» PROBLEM DESCRIPTION
Make an exact copy of the entries, taking out every picture.

[Stored data]
▽

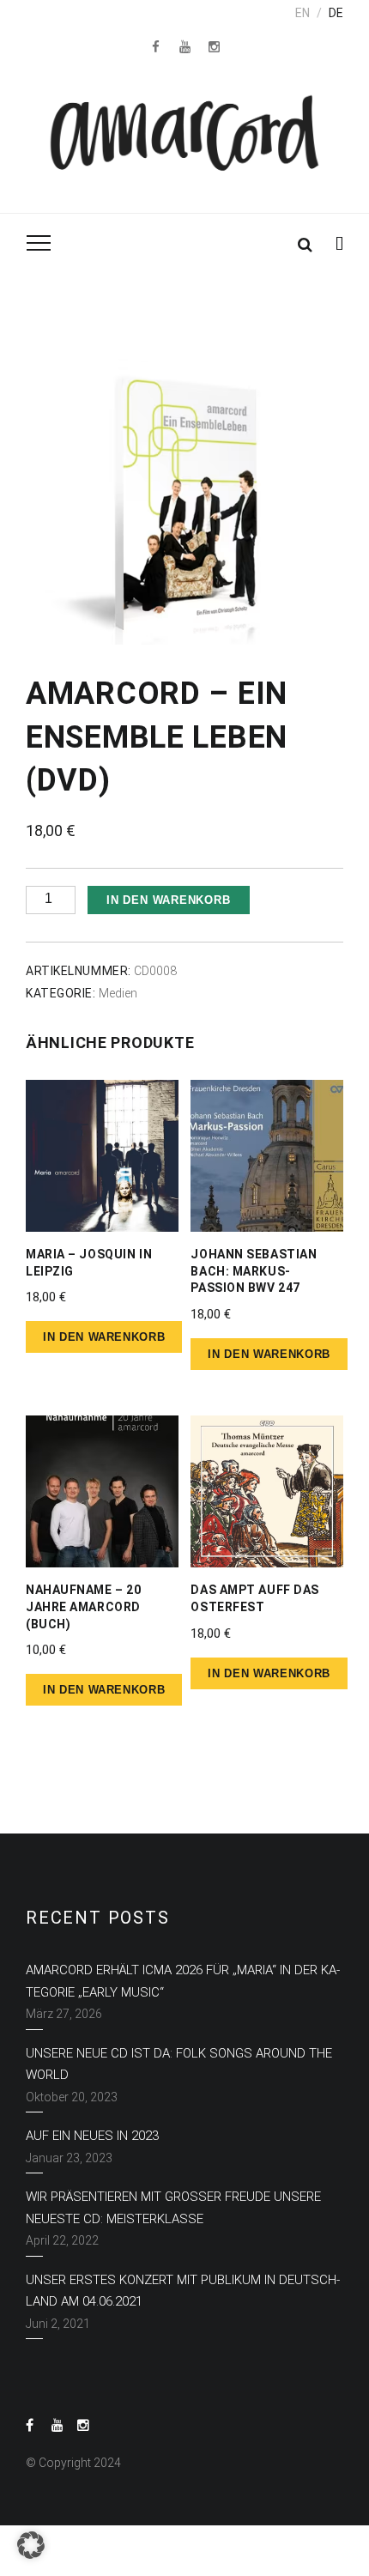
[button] (31, 2545)
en (302, 13)
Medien (118, 993)
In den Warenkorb (168, 900)
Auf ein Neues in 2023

△

» ANSWER SPACE
[button] (31, 2545)
en (302, 13)
Medien (118, 993)
In den Warenkorb (168, 900)
Auf ein Neues in 2023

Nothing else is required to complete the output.